───── PASSAGE SHOWN

Shortcuts

Open this tutorial in a jupyter notebook.

Tensor

Definition

A tensor is multi-dimensional array, similar to NumPy arrays. Their particularity is their capability to stock previous gradients and operations. Their architecture was highly inspired from PyTorch documentation.

In PyTorch, you create tensors using the tensor built-in method tensor or use Tensor class directly (it is not recommended to instantiate a tensor this way however). NETS does not have (yet) built-in functions, so you will need to use the Tensor class to create a tensor.

Tensors supports basic mathematical operations. All these operations are defined in the nets/ops.py module. Here is a list of some operations currently supported:

  • add which add to tensors (broadcasting is supported),

  • subtract which subtract to tensors (broadcasting is supported),

  • multiply which add to tensors with the same shape,

  • dot which compute the dot product @ of two matrices,

  • exp which compute the element-wise exponentiation of a tensor.

  • sum which sum up all elements in a tensor,

  • transpose which transpose a tensor.

──────────
───── EXTRACTED RECORDS

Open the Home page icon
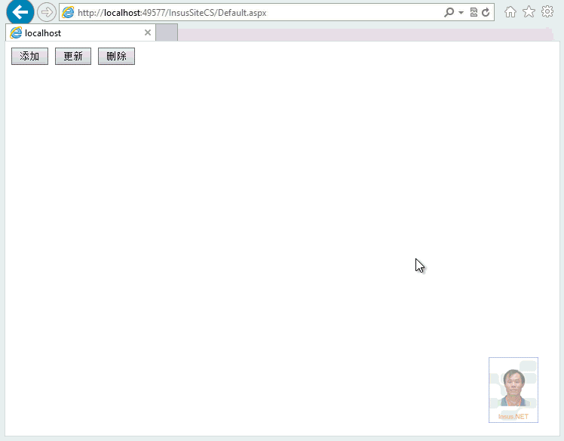This screenshot has width=564, height=441. (x=510, y=12)
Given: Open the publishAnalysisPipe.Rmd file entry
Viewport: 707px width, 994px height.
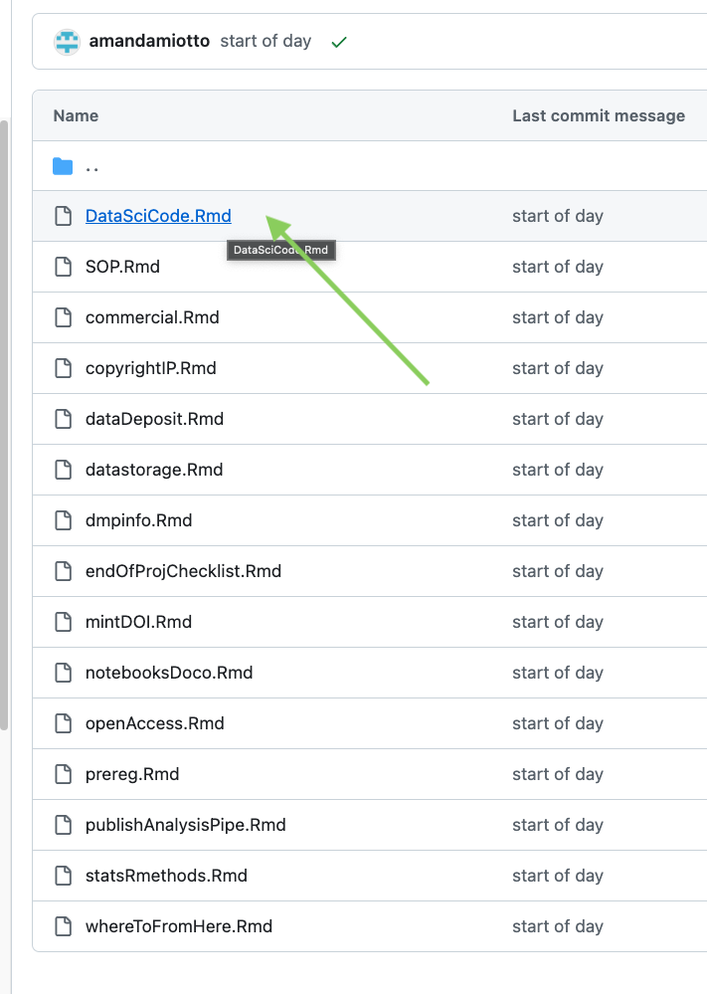Looking at the screenshot, I should click(186, 825).
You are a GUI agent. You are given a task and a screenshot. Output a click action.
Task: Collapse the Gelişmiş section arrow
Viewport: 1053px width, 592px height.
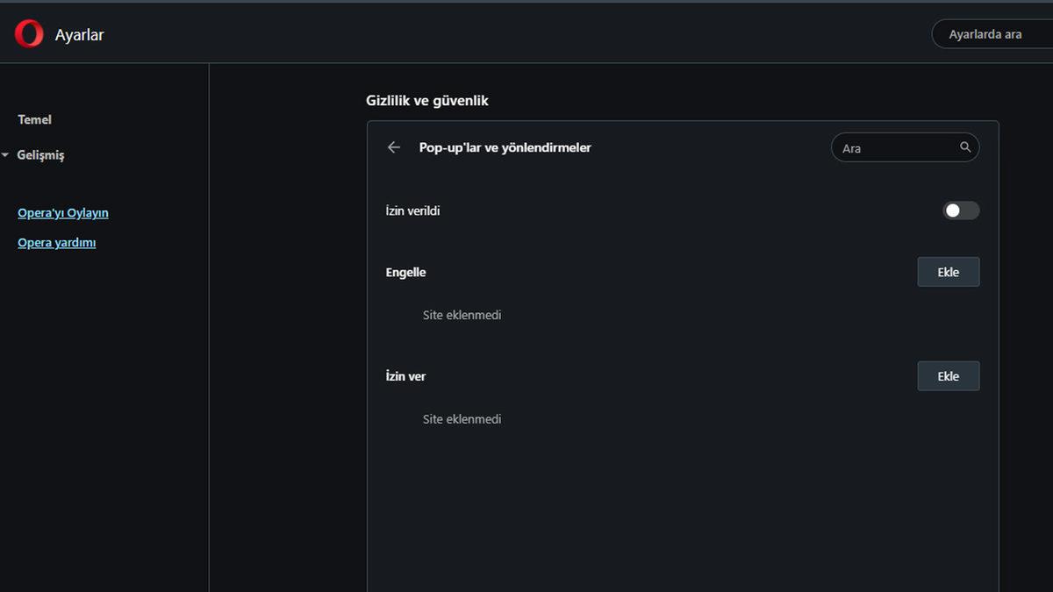[x=6, y=155]
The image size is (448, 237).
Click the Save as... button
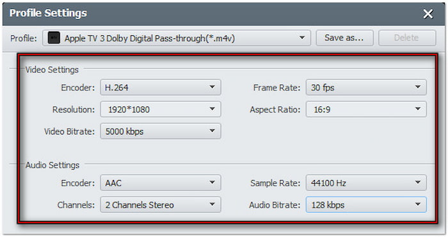click(x=344, y=38)
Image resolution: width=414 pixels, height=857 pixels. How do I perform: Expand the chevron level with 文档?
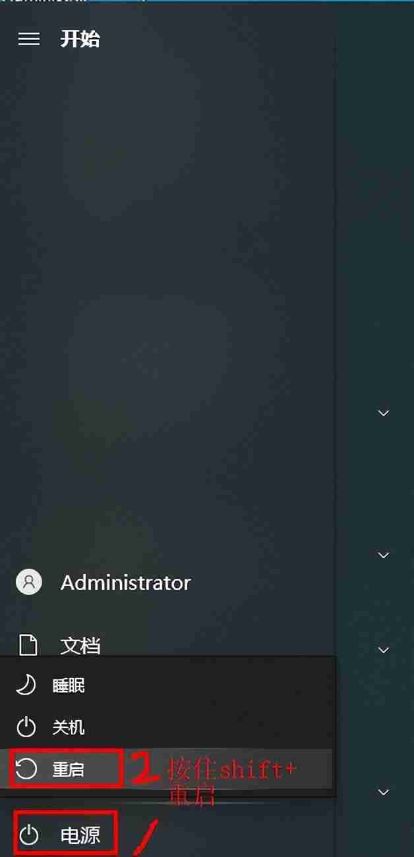[x=384, y=650]
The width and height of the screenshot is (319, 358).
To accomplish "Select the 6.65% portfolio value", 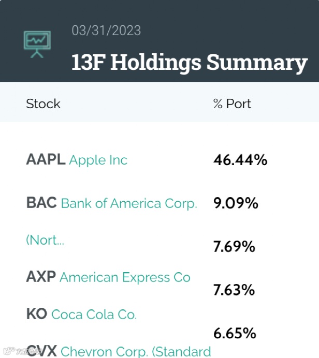I will pos(234,332).
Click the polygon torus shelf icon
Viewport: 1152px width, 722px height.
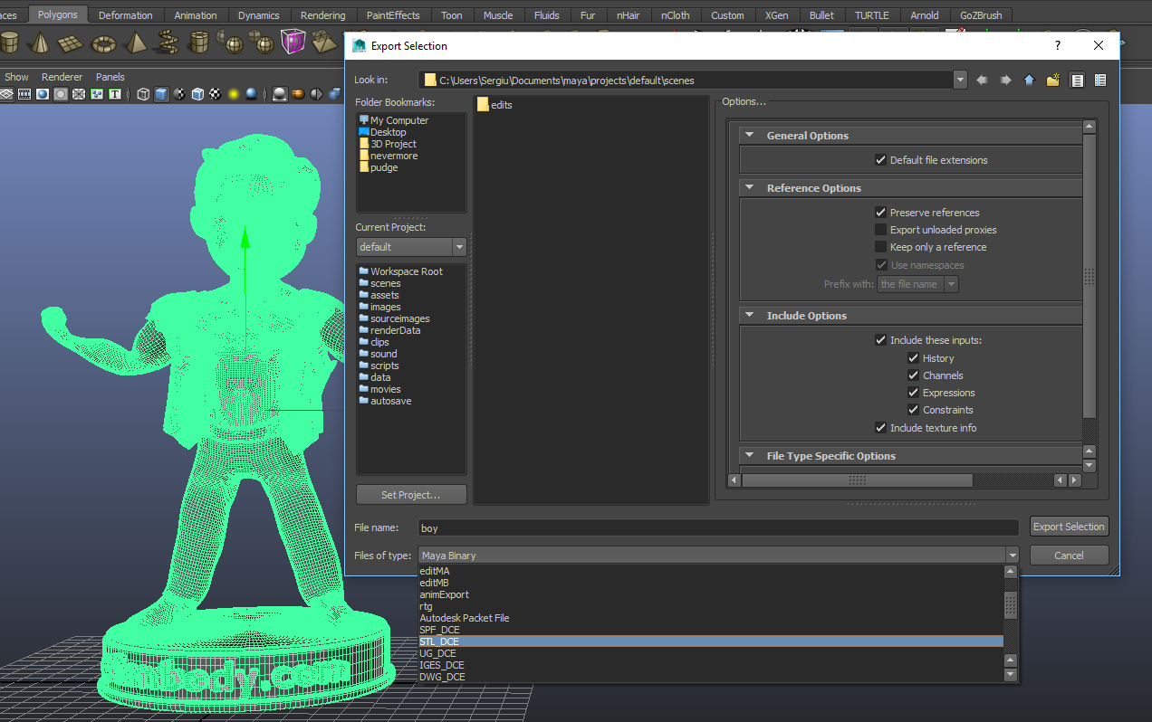coord(104,43)
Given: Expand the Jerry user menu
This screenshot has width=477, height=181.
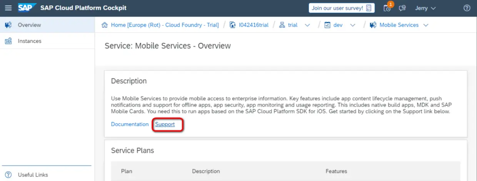Looking at the screenshot, I should (x=425, y=8).
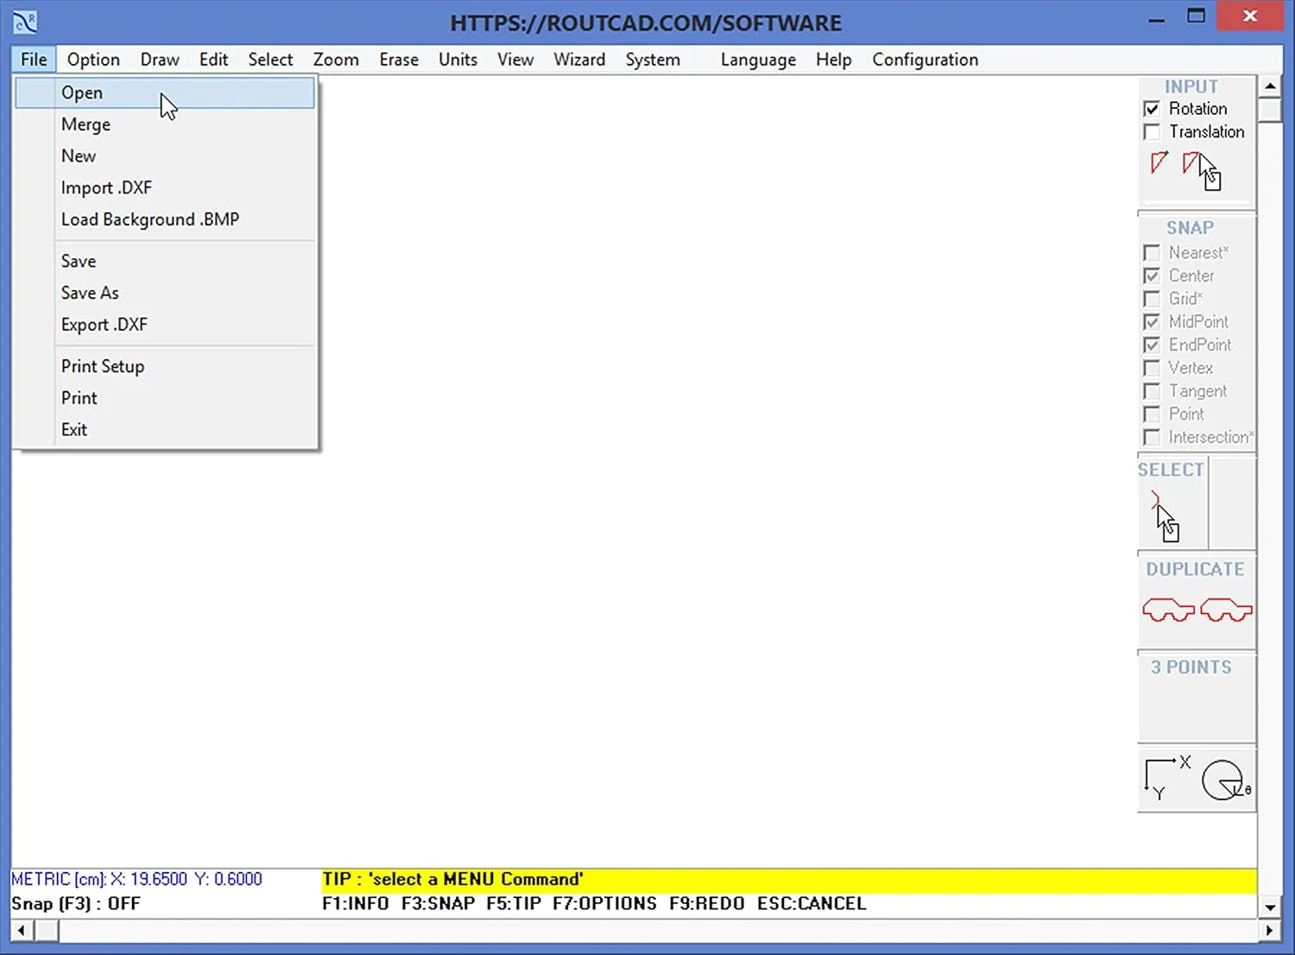Click the second DUPLICATE shape icon

pos(1225,609)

──────────

WORK TO COMPLETE
(a) In the tensor tutorial, condense the paragraph beginning "In PyTorch, you create tensors" into two short sentences, keeping its main facts.
(b) Name every operation in the tensor tutorial's list of supported operations.
(c) Continue the tensor tutorial from its last line, the entry for transpose.
The items were taken from a different source than the tensor tutorial.

RESPONSES FOR EACH TASK
(a) PyTorch creates tensors with its built-in tensor method or, though this is not recommended, by instantiating the Tensor class directly. NETS has no built-in functions yet, so tensors must be created with the Tensor class.

(b) add, subtract, multiply, dot, exp, sum, transpose

(c)
import nets

t1 = nets.Tensor([[1, 3],
                  [5, 7]])
t2 = nets.Tensor([[2, 4],
                  [6, 8]])

print(f"t1 =\n{t1}")
print(f"t2 =\n{t2}")

print("\nSome basic operations")
print(f"t1 + t2: \n{t1 + t2}")
print(f"t1 - t2: \n{t1 - t2}")
print(f"t1 * t2: \n{t1 *t2}")
print(f"t1 @ t2: \n{t1 @ t2}")
print(f"t1 ** 2: \n{t1 ** 2}")
print(f"t1 / t2: \n{t1 / t2}")
print(f"t1 / 10: \n{t1 / 10}")

Out:

t1 =
Tensor([[1, 3],
        [5, 7]])
t2 =
Tensor([[2, 4],
        [6, 8]])

Some basic operations
t1 + t2:
Tensor([[ 3,  7],
        [11, 15]])
t1 - t2:
Tensor([[-1, -1],
        [-1, -1]])
t1 * t2:
Tensor([[ 2, 12],
        [30, 56]])
t1 @ t2:
Tensor([[20, 28],
        [52, 76]])
t1 ** 2:
Tensor([[ 1,  9],
        [25, 49]])
t1 / t2:
Tensor([[0.5000, 0.7500],
        [0.8333, 0.8750]])
t1 / 10:
Tensor([[0.1, 0.3],
        [0.5, 0.7]])

Gradients

NETS uses a custom autograd system, made with numpy. Some vanilla architectures do not depends on this functionality however, like DNN networks. All these information will be detailed in the model’s section.

As you may have seen, there is a requires_grad set to False by default when we create a tensor. This attribute attributes works similarly as PyTorch’s attribute. If set to True, previous gradients will be registered and saved in this tensor, in the _hooks attribute. This attribute is basically a list containing all previous gradients. That is, when calling the backward method on this tensor with an upstream gradient, it will propagate through all previous gradients.

Let’s see some basic examples:

t1 = nets.Tensor([1, 3], requires_grad=True)
t2 = nets.Tensor([2, 4], requires_grad=True)

# Some operations
t3 = t1 + t2 + 4
t4 = t3 * t2

print(f"t1 =\n{t1}")
print(f"t2 =\n{t2}")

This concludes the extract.